Philibert ne va pas à réaffirmer ses directives éthiques. “Mes films reposent sur la confiance”, dit-il, ajoutant: “Même si un patient ou un soignant signe une autorisation écrite, cela ne signifie pas que vous êtes immunisé ou que la poursuite légale n’est pas possible si vous ternissez l’image d’une personne.” Il parle de l’expérience: après tête et Avoir est devenu un succès, le professeur au cœur du film (sans succès) a tenté de poursuivre Philibert pour une part des bénéfices, affirmant que le succès du film reposait entièrement sur sa personnalité.
Dans le cas de Laurence, Philibert insiste sur le fait qu’elle a donné son consentement avant et après le tournage, car elle a perçu sa demande «une preuve de considération». “‘Tu veux me filmer? Oh, tu es intéressé par moi. Moi qui est toujours mis à l’écart, rejeté, rendu invisible.'”

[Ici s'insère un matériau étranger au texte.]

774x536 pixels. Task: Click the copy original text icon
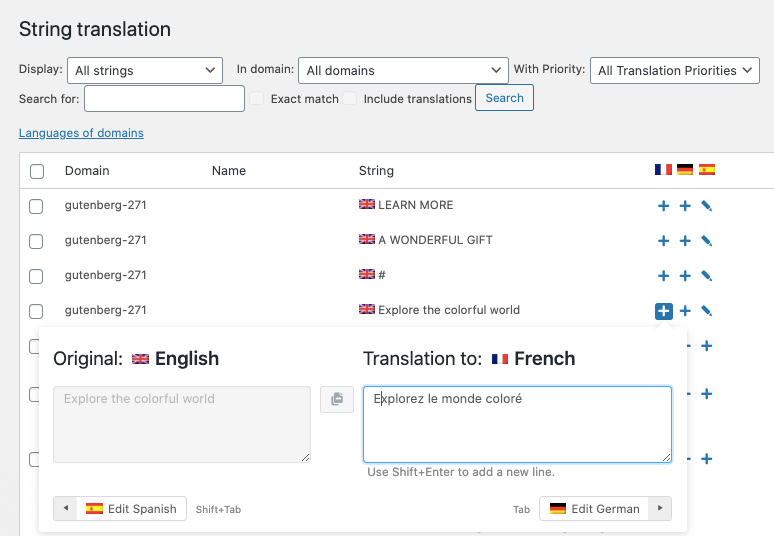pos(337,399)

Pourtant, c’est fascinant de voir un cinéaste découvrir de nouveaux Timbres émotionnels dans les années 70. Lorsque l’écran coupe le noir à la fin, et une version jazz-guitare de l’ode de Beethoven à la joie joue sur le générique, on a l’impression que nous rencontrons une émotion très improbable pour un film de Philbert: l’amertume. Et peut-être qu’il permet aussi à ses croyances de briller plus qu’auparavant. Dans la scène d’ouverture du film, lorsque le personnel et les patients regardent des images de drones de l’hôpital, Noé commente: “C’est effrayant, c’est comme une prison.” Philibert aime citer la maxime de son collègue Frederick Wiseman: «Si vous avez besoin de transmettre un message à la maison, envoyez un e-mail mais ne faites pas de film», mais qu’est-ce que c’est sinon un message pointu sur l’état de la psychiatrie française moderne?
«Vous savez, le monde de la psychiatrie est le domaine de l’inattendu», dit-il. “Lorsque vous entrez, toutes vos certifications sont brisées. Les fous réinitialisent tous vos compteurs à zéro. Ils vous poussent à réviser tous vos diagrammes.”